Bugün sistemli bir şekilde görevden uzaklaştırılan o öğretmenler, aslında Cumhuriyet’in devrimci eğitim mirasını temsil ediyor. Öğretmenler yalnızca bir meslek grubunun değil, bir halkın vicdanıdır.
Buradan hem Millî Eğitim Bakanlığı’na hem siyasi iktidara sesleniyoruz:
Tüm öğretmenler için eşit ve adil atama sistemi istiyoruz. Tüm öğrenciler için eşit ve nitelikli eğitim hakkı istiyoruz. Öğretmenlerin sürgünle terbiye edilmediği, eğitimde liyakat ve hukuk ilkesinin esas alındığı bir sistem istiyoruz.
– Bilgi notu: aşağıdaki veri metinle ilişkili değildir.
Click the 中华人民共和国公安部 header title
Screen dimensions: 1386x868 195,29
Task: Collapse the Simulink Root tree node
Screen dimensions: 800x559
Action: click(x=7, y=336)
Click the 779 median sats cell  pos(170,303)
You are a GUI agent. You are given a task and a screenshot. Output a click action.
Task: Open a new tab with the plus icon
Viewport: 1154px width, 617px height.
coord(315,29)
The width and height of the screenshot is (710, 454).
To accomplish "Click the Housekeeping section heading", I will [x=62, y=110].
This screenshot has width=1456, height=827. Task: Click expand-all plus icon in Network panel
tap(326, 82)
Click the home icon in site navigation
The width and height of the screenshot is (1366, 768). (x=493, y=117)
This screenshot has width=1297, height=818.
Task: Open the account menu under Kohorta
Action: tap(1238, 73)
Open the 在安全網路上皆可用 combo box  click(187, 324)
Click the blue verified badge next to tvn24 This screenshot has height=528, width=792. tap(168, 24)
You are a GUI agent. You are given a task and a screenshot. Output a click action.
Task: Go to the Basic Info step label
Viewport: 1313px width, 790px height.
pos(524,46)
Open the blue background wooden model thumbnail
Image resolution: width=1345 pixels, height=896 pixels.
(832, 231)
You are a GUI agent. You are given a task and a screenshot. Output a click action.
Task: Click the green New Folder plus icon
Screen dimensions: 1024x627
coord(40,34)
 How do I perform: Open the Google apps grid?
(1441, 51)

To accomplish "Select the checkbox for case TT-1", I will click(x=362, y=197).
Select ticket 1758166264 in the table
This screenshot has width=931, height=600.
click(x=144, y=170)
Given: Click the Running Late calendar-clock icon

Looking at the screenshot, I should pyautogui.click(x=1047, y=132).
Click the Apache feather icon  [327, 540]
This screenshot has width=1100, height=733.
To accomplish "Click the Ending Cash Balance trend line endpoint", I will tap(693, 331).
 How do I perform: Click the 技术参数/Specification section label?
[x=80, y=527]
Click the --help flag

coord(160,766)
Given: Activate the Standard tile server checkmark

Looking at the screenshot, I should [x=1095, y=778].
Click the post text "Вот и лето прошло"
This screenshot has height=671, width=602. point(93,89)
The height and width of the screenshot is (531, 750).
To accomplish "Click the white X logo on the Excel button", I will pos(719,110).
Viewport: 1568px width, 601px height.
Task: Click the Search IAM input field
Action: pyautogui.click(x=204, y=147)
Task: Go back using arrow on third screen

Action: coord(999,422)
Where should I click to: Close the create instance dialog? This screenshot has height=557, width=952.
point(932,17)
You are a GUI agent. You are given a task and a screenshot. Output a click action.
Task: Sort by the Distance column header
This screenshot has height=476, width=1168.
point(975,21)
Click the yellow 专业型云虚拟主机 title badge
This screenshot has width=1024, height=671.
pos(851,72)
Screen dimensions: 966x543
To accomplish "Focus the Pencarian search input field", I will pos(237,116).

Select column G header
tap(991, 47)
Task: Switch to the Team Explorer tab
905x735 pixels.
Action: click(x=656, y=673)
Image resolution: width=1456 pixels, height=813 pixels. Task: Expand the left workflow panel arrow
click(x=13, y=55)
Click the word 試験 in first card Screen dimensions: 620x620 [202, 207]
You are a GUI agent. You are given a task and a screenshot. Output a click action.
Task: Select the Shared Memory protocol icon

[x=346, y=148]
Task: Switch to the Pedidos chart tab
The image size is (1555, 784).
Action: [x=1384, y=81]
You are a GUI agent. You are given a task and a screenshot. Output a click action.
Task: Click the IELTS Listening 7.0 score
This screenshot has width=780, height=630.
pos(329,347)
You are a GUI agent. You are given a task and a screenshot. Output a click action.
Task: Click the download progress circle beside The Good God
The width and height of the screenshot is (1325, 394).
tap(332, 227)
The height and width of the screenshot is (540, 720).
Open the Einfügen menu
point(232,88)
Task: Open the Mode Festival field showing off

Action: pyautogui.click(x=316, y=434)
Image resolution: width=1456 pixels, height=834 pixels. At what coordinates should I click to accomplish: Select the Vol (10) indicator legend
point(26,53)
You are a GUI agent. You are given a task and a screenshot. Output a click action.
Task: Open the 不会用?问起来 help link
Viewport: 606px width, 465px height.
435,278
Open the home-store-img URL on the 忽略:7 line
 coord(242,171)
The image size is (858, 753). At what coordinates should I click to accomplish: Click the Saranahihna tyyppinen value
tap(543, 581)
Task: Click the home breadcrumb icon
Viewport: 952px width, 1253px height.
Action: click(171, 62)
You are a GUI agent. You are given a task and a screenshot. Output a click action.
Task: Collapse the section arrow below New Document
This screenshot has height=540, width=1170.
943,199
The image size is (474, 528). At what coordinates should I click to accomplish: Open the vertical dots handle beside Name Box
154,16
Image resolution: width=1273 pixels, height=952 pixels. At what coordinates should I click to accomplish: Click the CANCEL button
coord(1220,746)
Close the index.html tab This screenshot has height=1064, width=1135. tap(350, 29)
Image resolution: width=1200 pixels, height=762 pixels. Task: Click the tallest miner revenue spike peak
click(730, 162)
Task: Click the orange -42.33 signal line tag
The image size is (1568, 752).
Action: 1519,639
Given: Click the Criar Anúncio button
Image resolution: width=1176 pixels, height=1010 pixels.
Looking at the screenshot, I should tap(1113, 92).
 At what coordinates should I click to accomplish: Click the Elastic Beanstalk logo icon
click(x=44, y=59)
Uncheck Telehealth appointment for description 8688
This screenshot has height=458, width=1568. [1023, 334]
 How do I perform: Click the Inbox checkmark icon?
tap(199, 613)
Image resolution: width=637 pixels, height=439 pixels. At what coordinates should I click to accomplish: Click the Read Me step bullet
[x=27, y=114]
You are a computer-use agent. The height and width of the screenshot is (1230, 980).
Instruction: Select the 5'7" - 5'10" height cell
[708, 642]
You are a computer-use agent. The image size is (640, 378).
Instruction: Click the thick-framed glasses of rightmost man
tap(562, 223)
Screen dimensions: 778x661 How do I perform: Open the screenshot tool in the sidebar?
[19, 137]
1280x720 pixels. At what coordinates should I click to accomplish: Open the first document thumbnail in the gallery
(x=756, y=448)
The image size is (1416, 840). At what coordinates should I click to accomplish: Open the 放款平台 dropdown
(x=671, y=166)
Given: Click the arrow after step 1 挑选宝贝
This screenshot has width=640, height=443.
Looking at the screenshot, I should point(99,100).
Eğitim-İş olarak biz, hiçbir öğretmenimizin yalnız olmadığını bir kez daha hatırlatıyor, bu hukuksuz atamalara karşı her türlü yasal mücadeleyi sonuna kadar sürdüreceğimizi kamuoyuna ilan ediyoruz. Proje değil, adalet istiyoruz.
HORZUM DA DESTEK VERDİ
Mustafa Kaynak Anadolu Lisesindeki protesto eylemine CHP Denizli İl Başkanı Ali Osman Horzum da katıldı. Horzum, “Günümüzün kirli siyaset uygulamalarının liselerimize girmesine asla müsaade etmeyeceğiz. Okullarımız aklı hür, vicdanı hür nesiller yetiştirmekle yükümlüdür. Bu da ancak eğitimde liyakat, adalet ve eşitlikle sağlanacaktır” dedi.